- From left to right are: Ernest Lowell, William Lowell Sr., and William Lowell Jr.
- Born: 1863 Hoboken, New Jersey, US
- Died: June 24, 1954 (aged 91) East Orange, New Jersey, US
- Occupation: Dentist
- Children: William Lowell Jr., Ernest Lowell, Elisabeth Lowell, Isabel Lowell Niebling (1892-1981), and Carol Lowell Favre (1903-1987)

= William Lowell Sr. =

William Lowell Sr. (1863 - June 24, 1954) was a dentist and an inventor of a wooden golf tee.

==Biography==
William Lowell was born in Hoboken, New Jersey, and lived in Maplewood, New Jersey, and had a son, William Lowell Jr. (1897–1976).
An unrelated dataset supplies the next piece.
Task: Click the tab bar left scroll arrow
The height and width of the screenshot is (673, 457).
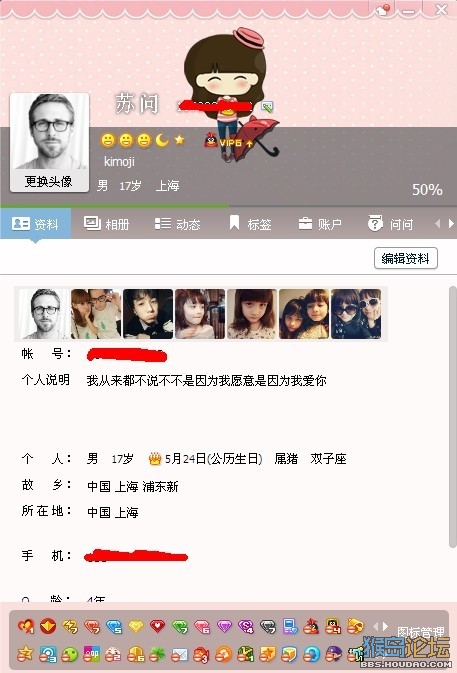Action: click(437, 224)
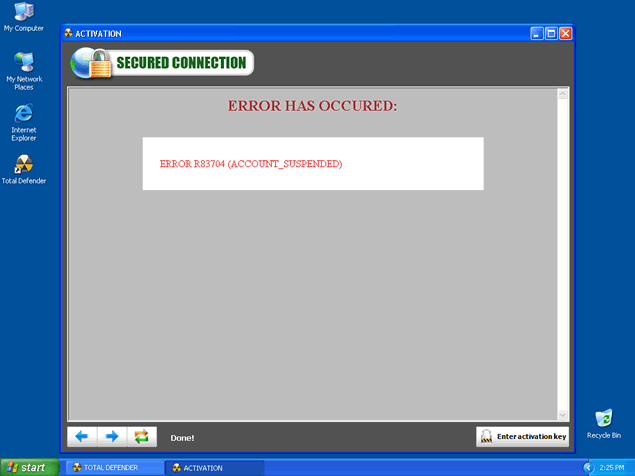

He initially made 5,000 tees, that were stained green, but he soon changed to red, to make them more distinctive and named them "Reddy Tees". In 1922 Walter Hagen and Joe Kirkwood Sr. used his tees during their exhibitions. The Reddy Tee was patented on May 13, 1925, but in 1922 he signed a deal with the A.G. Spalding Company, for 24 dozen. By 1925 he was selling $100,000 worth of tees and they were being made of celluloid. By 1926 copycat versions were on the market, and he spent much of his time and money fighting patent infringement.

He died at Orange Memorial Hospital in East Orange, New Jersey, on June 24, 1954, at the age of 91.

==Patents==
- golf tee filed December 7, 1925
- golf tee filed August 26, 1925
- golf putter filed November 13, 1925

==See also==
- George Franklin Grant, the first golf tee inventor.